*

  • polonya’da yetişen en büyük şairlerden biri olan adam mickiewicz’in kasımpaşa’da bir süre oturmuş olduğu ve hayata gözelerini kapadığı bu ev, bugün müze olarak hizmet vermektedir.

    istanbul’a kırım savaşı’nda müttefikler safında savaşacak olan polonya kuvvetlerini örgütlemek ve muhalifler arasındaki analaşmazlıkları gidermek üzere gelen mickiewicz, kasımpaşa’da yerleştirilmiş olduğu bu evde, yakalandığı kolera hastalığı sonucu, hayata gözlerini yummuştur. ölümünün 100. yılı olan 1955 senesinde polonya kültür ve sanat bakanlığı ile yapılan işbirliği sonucu bu bina müze haline getirilmiştir.

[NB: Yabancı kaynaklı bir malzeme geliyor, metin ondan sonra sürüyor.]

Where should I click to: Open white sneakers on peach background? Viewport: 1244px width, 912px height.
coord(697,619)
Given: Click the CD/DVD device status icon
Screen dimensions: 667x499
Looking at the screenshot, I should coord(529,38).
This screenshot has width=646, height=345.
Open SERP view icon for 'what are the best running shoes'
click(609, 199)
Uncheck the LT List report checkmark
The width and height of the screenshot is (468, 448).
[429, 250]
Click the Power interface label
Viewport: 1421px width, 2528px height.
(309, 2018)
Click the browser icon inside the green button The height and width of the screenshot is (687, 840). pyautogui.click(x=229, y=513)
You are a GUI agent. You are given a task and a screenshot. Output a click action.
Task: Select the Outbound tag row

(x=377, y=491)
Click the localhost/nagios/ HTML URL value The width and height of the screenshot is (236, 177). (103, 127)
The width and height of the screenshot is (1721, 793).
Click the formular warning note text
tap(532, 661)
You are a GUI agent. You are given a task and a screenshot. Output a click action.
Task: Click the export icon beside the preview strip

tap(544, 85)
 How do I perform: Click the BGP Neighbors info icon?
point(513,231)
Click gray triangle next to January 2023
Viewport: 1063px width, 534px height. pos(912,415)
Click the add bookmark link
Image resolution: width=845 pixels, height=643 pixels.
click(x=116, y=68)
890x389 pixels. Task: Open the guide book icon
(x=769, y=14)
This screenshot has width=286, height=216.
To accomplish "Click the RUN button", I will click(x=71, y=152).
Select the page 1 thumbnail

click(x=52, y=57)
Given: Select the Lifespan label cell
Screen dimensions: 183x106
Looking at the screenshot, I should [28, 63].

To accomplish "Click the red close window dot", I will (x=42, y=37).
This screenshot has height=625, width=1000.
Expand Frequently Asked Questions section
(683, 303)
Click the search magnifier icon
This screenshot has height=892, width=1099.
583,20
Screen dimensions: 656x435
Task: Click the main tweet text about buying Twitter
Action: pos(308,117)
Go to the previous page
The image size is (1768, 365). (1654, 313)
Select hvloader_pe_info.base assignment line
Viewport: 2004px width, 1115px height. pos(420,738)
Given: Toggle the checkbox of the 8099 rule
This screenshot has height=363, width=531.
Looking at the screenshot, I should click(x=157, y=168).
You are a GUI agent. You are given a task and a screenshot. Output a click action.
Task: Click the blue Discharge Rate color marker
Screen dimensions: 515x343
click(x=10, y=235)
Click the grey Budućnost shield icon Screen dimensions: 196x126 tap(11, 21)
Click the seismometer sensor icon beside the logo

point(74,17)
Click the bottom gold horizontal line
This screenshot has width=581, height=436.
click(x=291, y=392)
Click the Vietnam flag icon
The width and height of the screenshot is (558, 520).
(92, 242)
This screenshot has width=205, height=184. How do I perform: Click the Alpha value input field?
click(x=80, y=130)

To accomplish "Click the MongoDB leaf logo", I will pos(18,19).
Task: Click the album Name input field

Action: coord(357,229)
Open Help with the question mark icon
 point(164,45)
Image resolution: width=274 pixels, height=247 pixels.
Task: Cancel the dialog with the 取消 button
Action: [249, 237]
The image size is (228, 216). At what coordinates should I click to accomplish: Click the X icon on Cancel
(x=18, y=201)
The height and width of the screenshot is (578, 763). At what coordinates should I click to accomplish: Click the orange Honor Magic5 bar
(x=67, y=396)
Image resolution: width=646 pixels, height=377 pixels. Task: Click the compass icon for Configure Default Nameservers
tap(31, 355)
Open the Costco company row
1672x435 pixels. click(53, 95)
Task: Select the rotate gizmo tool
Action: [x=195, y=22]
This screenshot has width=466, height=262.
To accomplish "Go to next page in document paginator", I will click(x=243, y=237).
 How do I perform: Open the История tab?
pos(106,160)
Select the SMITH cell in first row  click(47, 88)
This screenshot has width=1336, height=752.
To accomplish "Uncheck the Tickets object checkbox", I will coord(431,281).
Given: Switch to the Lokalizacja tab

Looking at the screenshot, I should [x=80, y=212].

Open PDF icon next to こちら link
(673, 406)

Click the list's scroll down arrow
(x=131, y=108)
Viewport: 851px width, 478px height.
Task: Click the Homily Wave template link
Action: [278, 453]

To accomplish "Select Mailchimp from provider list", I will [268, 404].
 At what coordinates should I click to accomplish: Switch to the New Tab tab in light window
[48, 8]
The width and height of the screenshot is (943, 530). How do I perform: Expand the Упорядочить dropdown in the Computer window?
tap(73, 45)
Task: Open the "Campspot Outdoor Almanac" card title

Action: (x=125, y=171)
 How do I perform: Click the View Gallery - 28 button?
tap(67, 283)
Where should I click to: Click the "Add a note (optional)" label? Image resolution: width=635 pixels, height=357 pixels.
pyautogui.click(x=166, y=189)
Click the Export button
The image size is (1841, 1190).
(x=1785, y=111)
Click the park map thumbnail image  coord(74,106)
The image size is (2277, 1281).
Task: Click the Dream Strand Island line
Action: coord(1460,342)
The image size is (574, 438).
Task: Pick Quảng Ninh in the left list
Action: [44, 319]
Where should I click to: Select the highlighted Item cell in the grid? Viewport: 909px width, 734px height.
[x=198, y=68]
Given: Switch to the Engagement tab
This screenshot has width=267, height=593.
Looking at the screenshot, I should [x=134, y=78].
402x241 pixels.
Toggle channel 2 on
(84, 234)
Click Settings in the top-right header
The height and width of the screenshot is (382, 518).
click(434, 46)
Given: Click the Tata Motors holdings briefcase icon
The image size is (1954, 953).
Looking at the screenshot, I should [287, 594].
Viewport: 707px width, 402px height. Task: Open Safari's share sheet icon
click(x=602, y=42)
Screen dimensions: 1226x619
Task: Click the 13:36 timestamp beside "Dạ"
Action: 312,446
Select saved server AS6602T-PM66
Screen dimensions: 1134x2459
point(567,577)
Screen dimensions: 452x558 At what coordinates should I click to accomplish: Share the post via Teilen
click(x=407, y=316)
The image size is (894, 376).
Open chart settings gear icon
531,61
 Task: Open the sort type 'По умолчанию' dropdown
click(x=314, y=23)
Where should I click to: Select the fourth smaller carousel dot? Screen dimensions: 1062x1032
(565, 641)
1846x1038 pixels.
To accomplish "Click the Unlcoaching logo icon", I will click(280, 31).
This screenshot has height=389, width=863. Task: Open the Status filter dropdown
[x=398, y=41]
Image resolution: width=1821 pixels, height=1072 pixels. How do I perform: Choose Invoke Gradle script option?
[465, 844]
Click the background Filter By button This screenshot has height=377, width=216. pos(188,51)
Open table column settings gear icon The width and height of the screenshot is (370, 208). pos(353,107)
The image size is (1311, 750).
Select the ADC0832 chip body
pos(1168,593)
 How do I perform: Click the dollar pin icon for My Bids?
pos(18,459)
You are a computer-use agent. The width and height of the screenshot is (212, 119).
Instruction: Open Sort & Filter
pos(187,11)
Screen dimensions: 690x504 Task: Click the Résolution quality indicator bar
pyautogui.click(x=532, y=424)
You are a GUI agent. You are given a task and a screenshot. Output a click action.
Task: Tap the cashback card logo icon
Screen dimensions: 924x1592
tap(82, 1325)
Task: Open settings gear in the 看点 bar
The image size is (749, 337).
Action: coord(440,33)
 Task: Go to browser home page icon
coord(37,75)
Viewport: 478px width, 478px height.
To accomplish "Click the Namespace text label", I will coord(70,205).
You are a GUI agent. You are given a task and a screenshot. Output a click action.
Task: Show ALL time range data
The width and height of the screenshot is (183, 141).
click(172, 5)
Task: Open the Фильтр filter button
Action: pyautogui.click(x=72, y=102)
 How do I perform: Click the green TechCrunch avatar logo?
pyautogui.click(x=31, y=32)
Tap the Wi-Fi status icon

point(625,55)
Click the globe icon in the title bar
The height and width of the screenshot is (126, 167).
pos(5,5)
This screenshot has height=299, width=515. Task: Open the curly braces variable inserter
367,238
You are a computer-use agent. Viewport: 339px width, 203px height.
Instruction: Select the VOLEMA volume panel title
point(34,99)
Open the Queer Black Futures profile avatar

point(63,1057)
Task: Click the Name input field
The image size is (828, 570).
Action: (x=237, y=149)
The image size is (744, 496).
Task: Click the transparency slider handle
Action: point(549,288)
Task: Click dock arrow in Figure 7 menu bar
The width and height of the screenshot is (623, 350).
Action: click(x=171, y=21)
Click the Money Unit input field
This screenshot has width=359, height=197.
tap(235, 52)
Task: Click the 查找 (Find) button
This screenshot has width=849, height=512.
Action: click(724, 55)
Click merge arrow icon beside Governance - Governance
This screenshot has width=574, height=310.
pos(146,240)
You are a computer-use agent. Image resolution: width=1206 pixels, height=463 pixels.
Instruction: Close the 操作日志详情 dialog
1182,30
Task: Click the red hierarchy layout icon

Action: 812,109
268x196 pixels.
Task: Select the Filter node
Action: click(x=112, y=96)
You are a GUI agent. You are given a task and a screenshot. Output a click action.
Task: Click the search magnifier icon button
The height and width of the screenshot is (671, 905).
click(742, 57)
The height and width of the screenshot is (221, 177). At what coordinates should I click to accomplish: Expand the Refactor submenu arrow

    müze, türk ve islam eserleri müzesine bağlı olarak hizmet vermektedir. üç katlı olan müzenin ilk salonunda a. mickiewicz’in hayatı ile ilgili bilgi ve belgelere, ikinci salonunda polonya özgürlük mücadelesine ve üçüncü salonunda ise şairin istanbul'da bulunduğu yıllara ait belge, gravür ve fotoğraflara ulaşmak mümkündür. binanın bodrum katında ise şairin sembolik bir mezarı yer almaktadır.
  • beyoğlu ilçe emniyet müdürlüğü'nün yan sokağındadır.
  • birkaç gün önce polonyalı dört arkadaşımla gittim buraya.

    beyoğlu polis şeysinin önünden geçerken hep görürdüm tabelasını. kim acaba bu diye merak eder, öğrenmek için de bir adım atmazdım. o güneymiş kısmet. şair dediler, vatansever dediler, gidip görelim dediler.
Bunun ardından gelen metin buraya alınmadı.